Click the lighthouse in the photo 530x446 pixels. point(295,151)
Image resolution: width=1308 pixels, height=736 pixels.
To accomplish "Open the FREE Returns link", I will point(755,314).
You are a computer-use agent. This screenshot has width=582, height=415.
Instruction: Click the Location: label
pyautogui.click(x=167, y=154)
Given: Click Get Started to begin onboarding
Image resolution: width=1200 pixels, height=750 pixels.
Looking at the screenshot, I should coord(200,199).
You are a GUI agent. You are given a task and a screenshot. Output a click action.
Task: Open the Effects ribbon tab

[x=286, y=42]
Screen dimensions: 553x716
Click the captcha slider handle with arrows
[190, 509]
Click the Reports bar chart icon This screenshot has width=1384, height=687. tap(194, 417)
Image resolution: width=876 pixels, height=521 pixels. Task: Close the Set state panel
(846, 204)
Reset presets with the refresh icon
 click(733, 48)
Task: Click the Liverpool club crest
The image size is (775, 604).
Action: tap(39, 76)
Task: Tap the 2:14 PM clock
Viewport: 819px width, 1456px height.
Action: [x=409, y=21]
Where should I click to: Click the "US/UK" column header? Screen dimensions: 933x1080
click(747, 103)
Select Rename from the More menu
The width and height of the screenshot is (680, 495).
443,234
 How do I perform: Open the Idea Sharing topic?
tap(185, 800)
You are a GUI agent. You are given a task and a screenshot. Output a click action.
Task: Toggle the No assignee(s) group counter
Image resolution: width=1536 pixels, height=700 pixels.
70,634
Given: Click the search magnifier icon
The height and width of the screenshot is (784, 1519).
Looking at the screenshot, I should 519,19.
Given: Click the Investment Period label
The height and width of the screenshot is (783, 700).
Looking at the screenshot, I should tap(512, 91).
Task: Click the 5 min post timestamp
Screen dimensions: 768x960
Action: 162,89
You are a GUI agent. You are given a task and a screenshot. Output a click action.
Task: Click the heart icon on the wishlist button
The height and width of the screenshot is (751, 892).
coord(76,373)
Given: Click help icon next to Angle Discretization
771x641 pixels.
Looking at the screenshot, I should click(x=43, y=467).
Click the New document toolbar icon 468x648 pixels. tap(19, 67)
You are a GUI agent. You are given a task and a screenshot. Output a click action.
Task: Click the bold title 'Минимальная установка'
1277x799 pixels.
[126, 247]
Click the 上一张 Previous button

* * * * * * *

AIM OF THE EXERCISE
Transcribe every entry verbatim.

RESULT OF THE EXERCISE
Click the lighthouse in the photo 530x446 pixels. point(295,151)
Image resolution: width=1308 pixels, height=736 pixels.
To accomplish "Open the FREE Returns link", I will point(755,314).
You are a computer-use agent. This screenshot has width=582, height=415.
Instruction: Click the Location: label
pyautogui.click(x=167, y=154)
Given: Click Get Started to begin onboarding
Image resolution: width=1200 pixels, height=750 pixels.
Looking at the screenshot, I should coord(200,199).
You are a GUI agent. You are given a task and a screenshot. Output a click action.
Task: Open the Effects ribbon tab

[x=286, y=42]
Screen dimensions: 553x716
Click the captcha slider handle with arrows
[190, 509]
Click the Reports bar chart icon This screenshot has width=1384, height=687. tap(194, 417)
Image resolution: width=876 pixels, height=521 pixels. Task: Close the Set state panel
(846, 204)
Reset presets with the refresh icon
 click(733, 48)
Task: Click the Liverpool club crest
The image size is (775, 604).
Action: tap(39, 76)
Task: Tap the 2:14 PM clock
Viewport: 819px width, 1456px height.
Action: [x=409, y=21]
Where should I click to: Click the "US/UK" column header? Screen dimensions: 933x1080
click(747, 103)
Select Rename from the More menu
The width and height of the screenshot is (680, 495).
443,234
 How do I perform: Open the Idea Sharing topic?
tap(185, 800)
You are a GUI agent. You are given a task and a screenshot. Output a click action.
Task: Toggle the No assignee(s) group counter
Image resolution: width=1536 pixels, height=700 pixels.
70,634
Given: Click the search magnifier icon
The height and width of the screenshot is (784, 1519).
Looking at the screenshot, I should 519,19.
Given: Click the Investment Period label
The height and width of the screenshot is (783, 700).
Looking at the screenshot, I should tap(512, 91).
Task: Click the 5 min post timestamp
Screen dimensions: 768x960
Action: 162,89
You are a GUI agent. You are given a task and a screenshot. Output a click action.
Task: Click the heart icon on the wishlist button
The height and width of the screenshot is (751, 892).
coord(76,373)
Given: Click help icon next to Angle Discretization
771x641 pixels.
Looking at the screenshot, I should click(x=43, y=467).
Click the New document toolbar icon 468x648 pixels. tap(19, 67)
You are a GUI agent. You are given a task and a screenshot. Output a click action.
Task: Click the bold title 'Минимальная установка'
1277x799 pixels.
[126, 247]
Click the 上一张 Previous button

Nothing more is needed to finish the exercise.